About the beginning of His thirty-second year, when the Lord Jesus was going throughout Galilee, preaching and working miracles, many women who had received of His beneficence left their own homeland and from then on followed after Him. They ministered unto Him out of their own possessions, even until His crucifixion and entombment; and afterwards, neither losing faith in Him after His death, nor fearing the wrath of the Jewish rulers, they came to the sepulchre, bearing the myrrh-oils they had prepared to annoint His body. It is because of the myrrh-oils, that these God-loving women brought to the tomb of Jesus that they are called the Myrrh-bearers. Of those whose names are known are the following: first of all, the most holy Virgin Mary, who in Matthew 27:56 and Mark 15:40 is called "the mother of James and Joses" (these are the sons of Joseph by a previous marriage, and she was therefore their step-mother); Mary Magdalene (celebrated July 22); Mary, the wife of Clopas; Joanna, wife of Chouza, a steward of Herod Antipas; Salome, the mother of the sons of Zebedee, Mary and Martha, the sisters of Lazarus; and Susanna. As for the names of the rest of them, the evangelists have kept silence (Matt 27:55-56; 28:1-10. Mark 15:40-41. Luke 8:1-3; 23:55-24:11, 22-24. John 19:25; 20:11-18. Acts 1:14).

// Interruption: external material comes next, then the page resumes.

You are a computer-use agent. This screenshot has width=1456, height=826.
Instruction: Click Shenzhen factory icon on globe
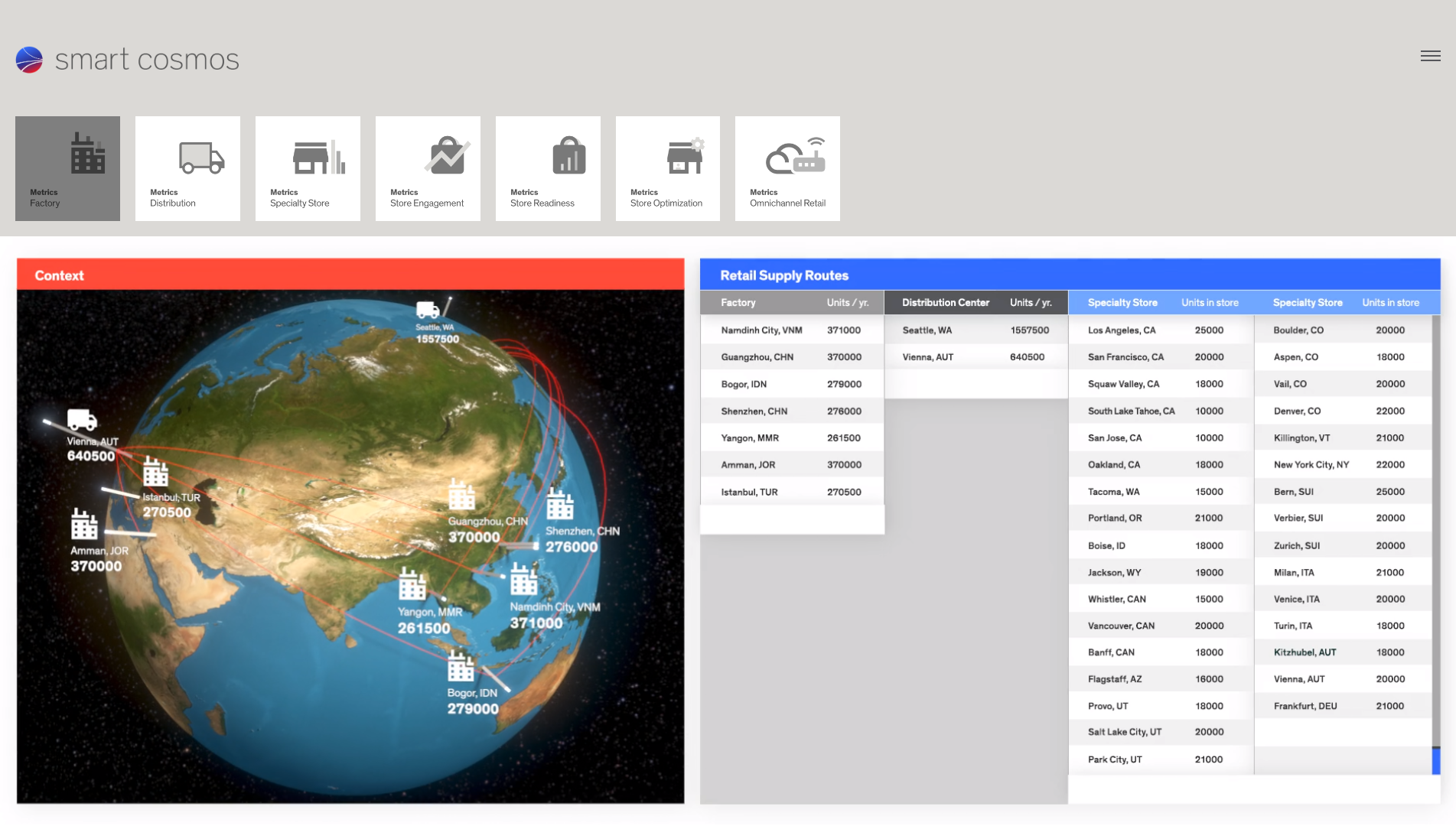(x=560, y=505)
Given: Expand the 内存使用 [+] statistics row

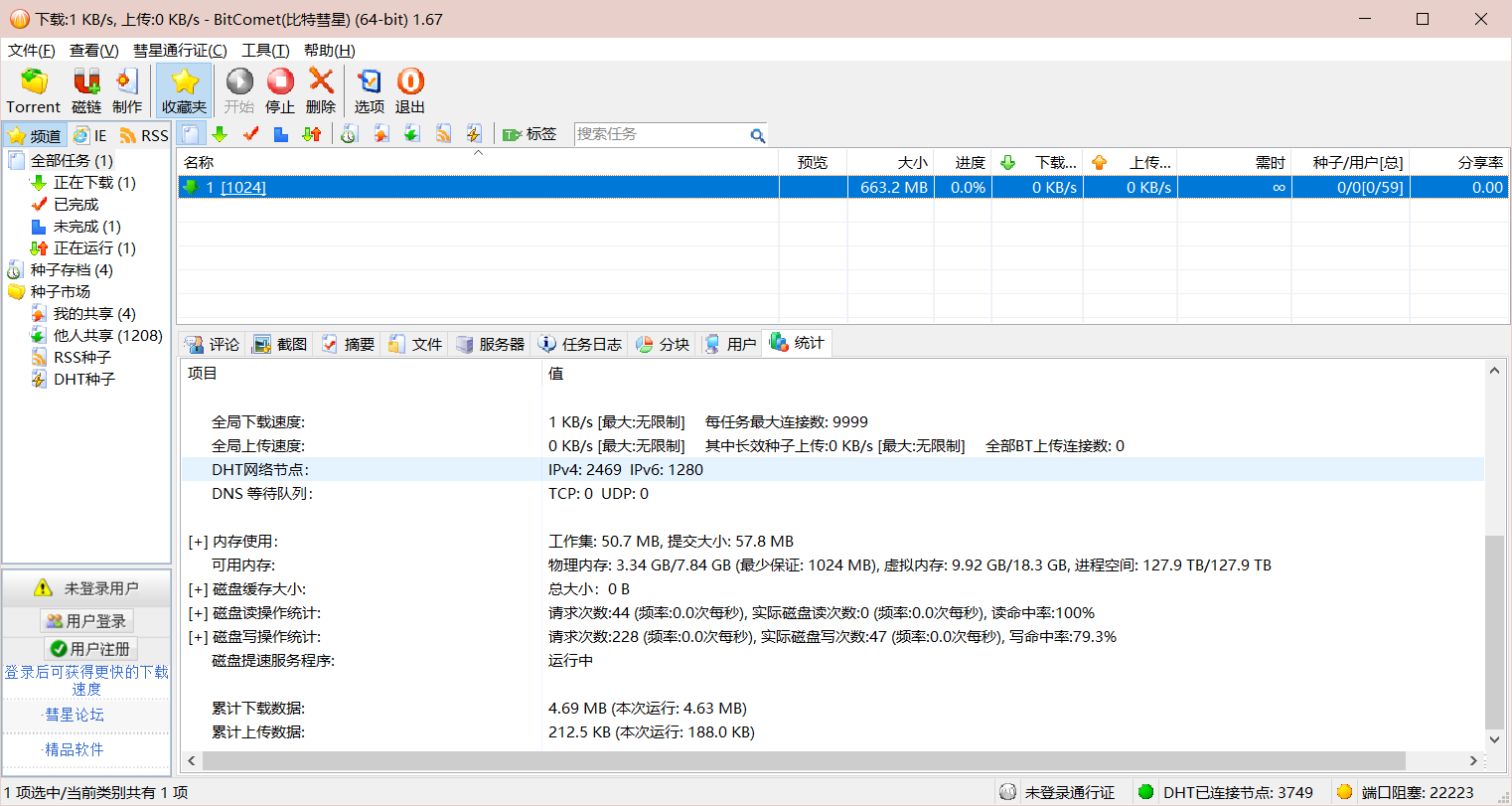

Together with them we celebrate also the secret disciples of the Saviour, Joseph and Nicodemus. Of these, Nicodemus was probably a Jerusalemite, a prominent leader among the Jews and of the order of the Pharisees, learned in the Law and instructed in the Holy Scriptures. He had believed in Christ when, at the beginning of our Saviour's preaching of salvation, he came to Him by night. Furthermore, he brought some one hundred pounds of myrrh-oils and an aromatic mixture of aloes and spices out of reverence and love for the divine Teacher (John 19:39). Joseph, who was from the city of Arimathea, was a wealthy and noble man, and one of the counsellors who were in Jerusalem. He went boldly unto Pilate and asked for the body of Jesus, and together with Nicodemus he gave Him burial. Since time did not permit the preparation of another tomb, he placed the Lord's body in his own tomb which was hewn out of rock, as the Evangelist says (Matt. 27:60).

Resurrectional Apolytikion in the Second Tone

When Thou didst descend unto death, O Life Immortal, then didst Thou slay Hades with the lightning of Thy Divinity. And when Thou didst also raise the dead out of the nethermost depths, all the powers in the Heavens cried out: O Life-giver, Christ our God, glory be to Thee.

Seasonal Kontakion in the Third Tone

On this day the Virgin beareth the Transcendent in essence; * to the Unapproachable, * the earth doth offer a small cave; * Angels join in choir with shepherds * in giving glory; * with a star the Magi travel upon their journey; * for our sakes is born a young Child, * He that existed * before the ages as God.